**ПРЕДОСТАВЛЕННЫЙ ОТРЫВОК**
····················
То есть: все участники гражданского действа изначально приглашены сюда из великой русской литературы. Обитатели Растеряевой улицы топают сапожищами из века девятнадцатого в век двадцатый, светила русской хрестоматии метят путь из двадцатого в двадцать первый. Кругом литература. Даже в живой сценке с покупкой бочки меда во время войны наглый покупатель мечен литературным ярлыком: «Столп российской прозы».

В общем, картина такая: снизу рыла, сверху портреты. Или, как определил этот баланс сам Евтушенко: «Морды и мифы».

Теперь проследим динамику. «Низ» постепенно наполняется неподдельной плотью. Истинный дар Евтушенко – пронизанные некрасовской музыкой зарисовки с натуры: тягловая «серединная Россия», кочующая по стране в поездах, на пароходах и пехом. Наблюдательность и неистощимость изумительны! В этом смысле стихи и поэмы Евтушенко – действительно фреска жизни страны в советское время, и подлинна эта картина не только потому, что точны и красочны ее детали, а потому, что включена фактура в душевную драму поэта, который готов раствориться в том, что видит.

Но раствориться – это же полная невозможность осуществиться как личности! Да, так. Будет карикатура. Вот она, «низовая» манифестация индивида: «Купчина раскорякою едва подполз к стене: «Желаю выйти тутова! рубите дверь по мне!» Пьянь, дурь, варварство. Русский бунт, бессмысленный и беспощадный. Великая Грязь!

Но если любое воплощение так опасно, то лучше – слиться с этой социальной магмой, с этой, как сказал бы Константин Леонтьев, развоплощенностью, с этой необузданной природой; то есть – стать стройкиным сыном, деревниной дочкой (читатели помнят, кто из героев поэмы «Братская ГЭС» символизирует этот путь и как называется Нюшкина родная деревня).

Может быть, «верх» социальной картины оставляет просвет для личности?

Оставляет. Чисто символический. Просвет в тупик. Потому что примирить Пушкина и Стеньку можно только в символическом «небе». Как только опускаешь Стеньку на почву, тебе говорят: ты же убийцу, насильника прославляешь!

Евтушенко с этими оценками не спорит – он их обходит. Потому что жажда все соединить – сильней. Есть что-то, что заставляет, переступив через унылые доводы историков, охватить «тех и этих». Обнять все. Срастить.

Но как? Степан Разин тебе недостаточно крут, а Михаил Светлов достаточно мягок – так ты за «крутость» или за «мягкость»?
····················
**ПРЕДОСТАВЛЕННЫЙ МАТЕРИАЛ**

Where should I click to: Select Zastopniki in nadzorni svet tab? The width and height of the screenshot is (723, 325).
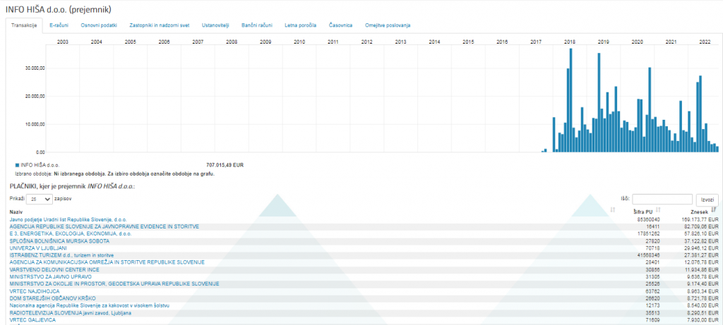coord(160,25)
····················
Какими словами, согласно отрывку о поэзии Евтушенко, сам поэт определил баланс, при котором «снизу рыла, сверху портреты»?

**ГОТОВОЕ УПРАЖНЕНИЕ**
Евтушенко определил этот баланс словами «Морды и мифы».